Hwa-Young Lee, Han-Jung Chae, Sun-Young Park, Jong-Hyun Kim
BMC complementary and alternative medicine 2016 v.16 no.1 pp. 291
NAD(P)H oxidase (H2O2-forming), RNA, alkaline phosphatase, alternative medicine, antioxidant activity, apoptosis, bone density, bone metabolism, bone strength, caspases, cell viability, enzyme activity, hydrogen peroxide, hydrolysates, immunoblotting, osteoblasts, osteocalcin, osteoporosis, placenta, reverse transcriptase polymerase chain reaction, superoxide dismutase, swine
BACKGROUND: Osteoporosis is a disease characterized by decreased bone strength, decreased bone mass, and bone deterioration.

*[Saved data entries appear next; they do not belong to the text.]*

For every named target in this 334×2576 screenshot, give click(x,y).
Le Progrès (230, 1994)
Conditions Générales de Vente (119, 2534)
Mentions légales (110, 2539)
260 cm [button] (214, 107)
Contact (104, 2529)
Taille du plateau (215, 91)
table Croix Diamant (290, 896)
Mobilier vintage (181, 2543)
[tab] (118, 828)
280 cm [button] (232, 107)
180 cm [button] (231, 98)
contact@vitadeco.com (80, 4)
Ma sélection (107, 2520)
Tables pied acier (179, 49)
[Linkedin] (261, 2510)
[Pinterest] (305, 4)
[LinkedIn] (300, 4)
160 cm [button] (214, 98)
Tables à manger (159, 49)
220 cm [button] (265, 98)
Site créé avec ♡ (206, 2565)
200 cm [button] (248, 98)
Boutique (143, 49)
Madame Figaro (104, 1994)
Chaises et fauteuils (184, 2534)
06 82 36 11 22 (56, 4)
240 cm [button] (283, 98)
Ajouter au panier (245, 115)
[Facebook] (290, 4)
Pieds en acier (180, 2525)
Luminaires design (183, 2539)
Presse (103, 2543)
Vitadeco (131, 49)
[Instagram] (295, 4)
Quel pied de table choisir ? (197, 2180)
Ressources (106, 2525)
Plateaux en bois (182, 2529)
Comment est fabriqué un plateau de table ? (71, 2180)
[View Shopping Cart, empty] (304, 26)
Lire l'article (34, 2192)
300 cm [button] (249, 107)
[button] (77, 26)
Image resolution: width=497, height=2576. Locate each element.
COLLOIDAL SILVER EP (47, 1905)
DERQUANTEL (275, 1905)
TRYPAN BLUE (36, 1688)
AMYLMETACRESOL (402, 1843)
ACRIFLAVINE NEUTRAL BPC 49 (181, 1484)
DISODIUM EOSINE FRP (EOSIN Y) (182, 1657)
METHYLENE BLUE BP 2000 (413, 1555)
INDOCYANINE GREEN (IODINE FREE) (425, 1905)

Oxidative damage is an important contributor to functional changes in the development of osteoporosis. Here we found that porcine placenta hydrolysates (PPHs) protect MC3T3-E1 osteoblastic cells against hydrogen peroxide (H₂O₂)-induced oxidative damage. METHODS: In vitro cell viability was determined using trypan blue dye exclusion. ER stress and apoptosis were evaluated using immunoblotting and a commercially available caspase kit. ALP, osteocalcin, Runx2, and osterix expression levels were evaluated by RT-PCR using isolated RNA. ROS, NADPH oxidase, and SOD activity levels were also measured. RESULTS: We investigated the mechanisms underlying PPH-mediated inhibition of H₂O₂-induced ER stress and ROS production. PPHs also regulated osteoblast differentiation via the upregulation of alkaline phosphatase (ALP) expression in MC3T3-E1 osteoblastic cells. Also, treatment with PPHs enhanced the transcription of osteocalcin, Runx2, and osterix. These effects were all associated with the antioxidant actions of PPHs. Moreover, PPHs reversed the decrease in SOD activity, decreased ROS release, and inhibited NADPH oxidase activity in H₂O₂-treated MC3T3-E1 osteoblastic cells. CONCLUSIONS: PPHs protect cells against H₂O₂-induced cell damage when ER stress is involved. In addition, PPHs enhance osteoblast differentiation. This enhancement likely explains the regulatory effect of PPHs on bone metabolism disturbances, i.e. PPHs control ER stress and the related ROS production in osteoblasts.